### Directions
All lines at or after the one containing "This screenshot has width=1512, height=799.", up to the last line of the material, must be repeated exactly, and no others.

# # # # # # #

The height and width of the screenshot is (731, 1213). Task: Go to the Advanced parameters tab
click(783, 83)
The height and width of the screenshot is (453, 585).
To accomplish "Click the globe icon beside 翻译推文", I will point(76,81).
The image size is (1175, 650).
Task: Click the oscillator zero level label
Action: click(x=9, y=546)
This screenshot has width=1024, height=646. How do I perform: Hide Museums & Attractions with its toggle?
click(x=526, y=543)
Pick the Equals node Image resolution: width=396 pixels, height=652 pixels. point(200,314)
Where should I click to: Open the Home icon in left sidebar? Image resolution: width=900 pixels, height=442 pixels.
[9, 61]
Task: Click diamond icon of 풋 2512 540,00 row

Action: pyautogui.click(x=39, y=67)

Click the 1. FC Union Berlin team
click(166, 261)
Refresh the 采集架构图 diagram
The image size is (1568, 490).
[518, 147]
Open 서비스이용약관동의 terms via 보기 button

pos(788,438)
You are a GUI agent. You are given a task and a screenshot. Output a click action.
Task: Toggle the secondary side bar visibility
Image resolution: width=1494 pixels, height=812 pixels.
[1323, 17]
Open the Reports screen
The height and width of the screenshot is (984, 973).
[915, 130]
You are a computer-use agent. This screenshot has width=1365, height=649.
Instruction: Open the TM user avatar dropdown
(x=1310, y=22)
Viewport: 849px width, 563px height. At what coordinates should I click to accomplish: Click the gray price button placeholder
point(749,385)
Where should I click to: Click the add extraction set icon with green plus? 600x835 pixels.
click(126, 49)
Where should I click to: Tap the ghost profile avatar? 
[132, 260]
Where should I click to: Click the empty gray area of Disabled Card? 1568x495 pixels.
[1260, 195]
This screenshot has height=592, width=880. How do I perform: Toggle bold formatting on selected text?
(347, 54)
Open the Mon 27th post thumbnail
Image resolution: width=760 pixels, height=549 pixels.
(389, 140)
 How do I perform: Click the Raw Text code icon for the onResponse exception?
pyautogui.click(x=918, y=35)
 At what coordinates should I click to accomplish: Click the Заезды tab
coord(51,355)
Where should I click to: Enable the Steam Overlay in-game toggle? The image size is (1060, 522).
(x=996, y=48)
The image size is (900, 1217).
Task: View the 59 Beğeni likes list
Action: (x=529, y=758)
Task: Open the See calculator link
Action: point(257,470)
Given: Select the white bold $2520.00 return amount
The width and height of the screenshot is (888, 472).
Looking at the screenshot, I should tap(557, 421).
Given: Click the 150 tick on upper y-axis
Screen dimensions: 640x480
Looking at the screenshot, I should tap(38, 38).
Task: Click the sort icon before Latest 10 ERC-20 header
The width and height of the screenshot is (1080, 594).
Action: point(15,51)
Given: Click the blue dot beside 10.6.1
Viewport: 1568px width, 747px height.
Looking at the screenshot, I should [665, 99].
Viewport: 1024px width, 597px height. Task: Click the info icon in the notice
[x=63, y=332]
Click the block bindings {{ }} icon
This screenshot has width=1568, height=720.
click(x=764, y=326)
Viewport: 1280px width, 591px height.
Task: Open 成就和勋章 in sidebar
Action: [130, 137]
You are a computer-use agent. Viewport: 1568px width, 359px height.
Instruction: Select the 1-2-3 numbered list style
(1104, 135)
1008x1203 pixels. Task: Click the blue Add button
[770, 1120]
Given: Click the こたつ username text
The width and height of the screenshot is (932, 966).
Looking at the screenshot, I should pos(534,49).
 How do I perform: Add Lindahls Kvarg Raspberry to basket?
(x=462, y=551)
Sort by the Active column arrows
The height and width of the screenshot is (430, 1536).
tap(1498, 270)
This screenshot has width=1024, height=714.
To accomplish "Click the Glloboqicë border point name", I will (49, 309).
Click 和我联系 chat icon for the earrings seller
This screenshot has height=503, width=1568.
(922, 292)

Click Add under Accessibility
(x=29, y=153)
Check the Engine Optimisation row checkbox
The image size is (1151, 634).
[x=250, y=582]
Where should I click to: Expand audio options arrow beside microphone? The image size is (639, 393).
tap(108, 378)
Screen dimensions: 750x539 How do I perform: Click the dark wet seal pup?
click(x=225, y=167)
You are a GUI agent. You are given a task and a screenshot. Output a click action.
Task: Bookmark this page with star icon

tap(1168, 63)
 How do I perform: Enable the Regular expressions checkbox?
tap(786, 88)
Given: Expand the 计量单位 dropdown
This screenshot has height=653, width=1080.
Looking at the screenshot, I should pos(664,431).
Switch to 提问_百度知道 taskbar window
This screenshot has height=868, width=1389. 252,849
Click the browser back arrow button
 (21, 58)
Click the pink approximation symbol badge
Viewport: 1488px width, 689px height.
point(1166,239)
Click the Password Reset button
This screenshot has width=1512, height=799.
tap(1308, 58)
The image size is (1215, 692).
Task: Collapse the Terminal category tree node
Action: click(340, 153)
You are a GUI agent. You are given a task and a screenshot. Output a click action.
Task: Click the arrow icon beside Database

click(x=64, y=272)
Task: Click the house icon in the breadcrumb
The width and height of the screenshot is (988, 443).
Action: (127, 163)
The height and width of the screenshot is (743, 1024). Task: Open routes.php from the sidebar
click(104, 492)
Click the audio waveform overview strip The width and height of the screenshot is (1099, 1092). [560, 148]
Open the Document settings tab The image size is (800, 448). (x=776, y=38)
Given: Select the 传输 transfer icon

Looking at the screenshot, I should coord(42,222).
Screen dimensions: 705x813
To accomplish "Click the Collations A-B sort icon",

# # # # # # #

### Reply to the exercise
This screenshot has width=1512, height=799.
tap(1308, 58)
The image size is (1215, 692).
Task: Collapse the Terminal category tree node
Action: click(340, 153)
You are a GUI agent. You are given a task and a screenshot. Output a click action.
Task: Click the arrow icon beside Database

click(x=64, y=272)
Task: Click the house icon in the breadcrumb
The width and height of the screenshot is (988, 443).
Action: (127, 163)
The height and width of the screenshot is (743, 1024). Task: Open routes.php from the sidebar
click(104, 492)
Click the audio waveform overview strip The width and height of the screenshot is (1099, 1092). [560, 148]
Open the Document settings tab The image size is (800, 448). (x=776, y=38)
Given: Select the 传输 transfer icon

Looking at the screenshot, I should coord(42,222).
Screen dimensions: 705x813
To accomplish "Click the Collations A-B sort icon",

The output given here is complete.